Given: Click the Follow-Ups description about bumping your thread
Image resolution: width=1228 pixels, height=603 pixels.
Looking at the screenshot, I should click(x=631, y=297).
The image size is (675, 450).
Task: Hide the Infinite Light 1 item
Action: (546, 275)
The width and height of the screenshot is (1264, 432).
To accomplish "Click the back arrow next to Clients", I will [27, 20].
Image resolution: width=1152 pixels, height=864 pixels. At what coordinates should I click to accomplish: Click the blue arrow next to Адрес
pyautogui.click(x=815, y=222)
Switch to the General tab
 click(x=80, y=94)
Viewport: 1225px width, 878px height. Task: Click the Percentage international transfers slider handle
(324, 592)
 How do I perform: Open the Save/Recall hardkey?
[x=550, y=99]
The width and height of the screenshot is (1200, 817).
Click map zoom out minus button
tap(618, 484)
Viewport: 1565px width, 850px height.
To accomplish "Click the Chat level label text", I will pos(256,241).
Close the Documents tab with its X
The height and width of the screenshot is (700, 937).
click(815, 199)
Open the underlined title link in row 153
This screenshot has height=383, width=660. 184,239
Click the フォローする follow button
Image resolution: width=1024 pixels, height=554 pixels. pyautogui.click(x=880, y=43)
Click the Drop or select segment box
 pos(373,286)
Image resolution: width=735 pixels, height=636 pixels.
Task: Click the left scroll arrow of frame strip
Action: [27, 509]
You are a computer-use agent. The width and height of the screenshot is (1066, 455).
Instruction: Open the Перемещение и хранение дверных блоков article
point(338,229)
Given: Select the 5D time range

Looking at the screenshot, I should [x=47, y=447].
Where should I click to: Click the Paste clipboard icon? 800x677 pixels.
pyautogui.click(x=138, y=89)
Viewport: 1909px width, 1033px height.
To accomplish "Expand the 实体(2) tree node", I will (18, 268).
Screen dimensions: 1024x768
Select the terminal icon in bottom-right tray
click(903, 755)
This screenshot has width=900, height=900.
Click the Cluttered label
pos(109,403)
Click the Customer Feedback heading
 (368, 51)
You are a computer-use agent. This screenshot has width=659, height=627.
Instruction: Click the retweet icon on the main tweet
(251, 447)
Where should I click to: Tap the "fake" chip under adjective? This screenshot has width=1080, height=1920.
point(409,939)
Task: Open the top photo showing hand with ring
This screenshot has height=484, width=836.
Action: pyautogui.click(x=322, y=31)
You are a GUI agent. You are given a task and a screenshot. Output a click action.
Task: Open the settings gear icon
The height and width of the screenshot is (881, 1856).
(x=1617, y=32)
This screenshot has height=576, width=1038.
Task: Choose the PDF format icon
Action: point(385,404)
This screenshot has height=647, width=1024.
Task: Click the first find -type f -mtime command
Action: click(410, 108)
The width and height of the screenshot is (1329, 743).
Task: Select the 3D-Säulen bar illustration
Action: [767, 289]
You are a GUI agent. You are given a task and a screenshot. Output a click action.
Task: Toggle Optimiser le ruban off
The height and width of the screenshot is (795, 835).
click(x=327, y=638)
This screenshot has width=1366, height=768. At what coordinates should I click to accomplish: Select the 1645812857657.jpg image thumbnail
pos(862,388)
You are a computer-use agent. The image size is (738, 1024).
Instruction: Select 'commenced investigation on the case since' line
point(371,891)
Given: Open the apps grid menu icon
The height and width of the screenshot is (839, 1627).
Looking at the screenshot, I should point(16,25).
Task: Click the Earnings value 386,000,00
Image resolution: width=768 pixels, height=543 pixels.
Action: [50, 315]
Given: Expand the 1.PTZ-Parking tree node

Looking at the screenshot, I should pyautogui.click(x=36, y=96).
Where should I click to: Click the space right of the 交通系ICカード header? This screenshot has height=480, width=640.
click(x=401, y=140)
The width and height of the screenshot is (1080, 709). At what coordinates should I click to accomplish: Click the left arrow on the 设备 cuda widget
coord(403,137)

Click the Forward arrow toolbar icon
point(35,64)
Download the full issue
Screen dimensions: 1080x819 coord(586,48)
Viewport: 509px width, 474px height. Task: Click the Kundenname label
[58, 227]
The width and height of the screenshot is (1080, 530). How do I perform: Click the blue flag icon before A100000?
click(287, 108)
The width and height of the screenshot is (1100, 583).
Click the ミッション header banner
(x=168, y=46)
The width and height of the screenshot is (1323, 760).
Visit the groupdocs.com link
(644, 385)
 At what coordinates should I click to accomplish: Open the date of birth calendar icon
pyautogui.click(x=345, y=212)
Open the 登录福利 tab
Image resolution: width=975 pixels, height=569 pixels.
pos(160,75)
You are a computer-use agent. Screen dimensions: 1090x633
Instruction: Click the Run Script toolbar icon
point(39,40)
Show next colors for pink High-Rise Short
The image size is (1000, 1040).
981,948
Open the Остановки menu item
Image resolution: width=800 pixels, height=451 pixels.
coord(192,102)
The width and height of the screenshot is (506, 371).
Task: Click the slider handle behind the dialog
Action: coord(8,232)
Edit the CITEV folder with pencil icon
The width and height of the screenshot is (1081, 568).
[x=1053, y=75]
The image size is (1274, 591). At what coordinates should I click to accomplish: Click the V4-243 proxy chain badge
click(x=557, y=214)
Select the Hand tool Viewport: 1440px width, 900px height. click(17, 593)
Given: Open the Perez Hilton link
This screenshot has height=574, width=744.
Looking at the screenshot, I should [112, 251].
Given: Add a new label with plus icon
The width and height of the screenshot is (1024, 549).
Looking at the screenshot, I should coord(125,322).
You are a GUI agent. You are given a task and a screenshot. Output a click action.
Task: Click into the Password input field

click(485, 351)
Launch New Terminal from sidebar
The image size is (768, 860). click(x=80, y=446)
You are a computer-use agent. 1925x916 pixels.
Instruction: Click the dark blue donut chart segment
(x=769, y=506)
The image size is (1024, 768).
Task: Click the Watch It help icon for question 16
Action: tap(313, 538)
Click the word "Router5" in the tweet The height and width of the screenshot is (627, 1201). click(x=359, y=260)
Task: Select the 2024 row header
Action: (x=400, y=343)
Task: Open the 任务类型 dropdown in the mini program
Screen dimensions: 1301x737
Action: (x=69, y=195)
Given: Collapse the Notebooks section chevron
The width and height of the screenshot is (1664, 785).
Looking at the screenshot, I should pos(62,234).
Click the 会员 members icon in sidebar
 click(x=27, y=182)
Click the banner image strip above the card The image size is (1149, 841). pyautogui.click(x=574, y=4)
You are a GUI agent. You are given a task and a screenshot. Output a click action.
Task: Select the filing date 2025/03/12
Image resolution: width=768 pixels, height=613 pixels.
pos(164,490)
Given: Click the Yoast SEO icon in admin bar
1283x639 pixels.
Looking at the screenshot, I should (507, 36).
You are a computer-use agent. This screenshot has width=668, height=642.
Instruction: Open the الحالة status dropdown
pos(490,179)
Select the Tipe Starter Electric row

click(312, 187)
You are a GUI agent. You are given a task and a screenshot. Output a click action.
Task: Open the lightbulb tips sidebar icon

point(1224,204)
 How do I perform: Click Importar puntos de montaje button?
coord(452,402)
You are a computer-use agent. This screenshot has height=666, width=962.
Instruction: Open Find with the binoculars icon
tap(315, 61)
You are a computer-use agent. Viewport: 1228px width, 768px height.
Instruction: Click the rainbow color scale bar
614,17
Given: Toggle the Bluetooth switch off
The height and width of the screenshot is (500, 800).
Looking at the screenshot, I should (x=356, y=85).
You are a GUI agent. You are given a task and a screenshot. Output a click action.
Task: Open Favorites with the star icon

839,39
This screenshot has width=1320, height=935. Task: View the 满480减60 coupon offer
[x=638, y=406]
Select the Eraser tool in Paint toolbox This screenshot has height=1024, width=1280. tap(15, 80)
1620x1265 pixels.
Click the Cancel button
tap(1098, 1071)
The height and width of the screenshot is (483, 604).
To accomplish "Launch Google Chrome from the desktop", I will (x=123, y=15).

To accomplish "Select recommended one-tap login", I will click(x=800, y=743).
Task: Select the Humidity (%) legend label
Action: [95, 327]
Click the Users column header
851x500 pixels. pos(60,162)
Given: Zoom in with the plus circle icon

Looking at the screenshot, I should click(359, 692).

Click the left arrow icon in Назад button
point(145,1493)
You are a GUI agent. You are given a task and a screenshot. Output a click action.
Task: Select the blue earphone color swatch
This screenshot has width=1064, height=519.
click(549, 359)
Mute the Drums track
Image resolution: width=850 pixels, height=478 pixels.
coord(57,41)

· · ·

> _AIM OF THE EXERCISE_
Copy each line from the records above that includes the string "Toggle".

> _RESULT OF THIS EXERCISE_
Task: Toggle Optimiser le ruban off
Given: Toggle the Bluetooth switch off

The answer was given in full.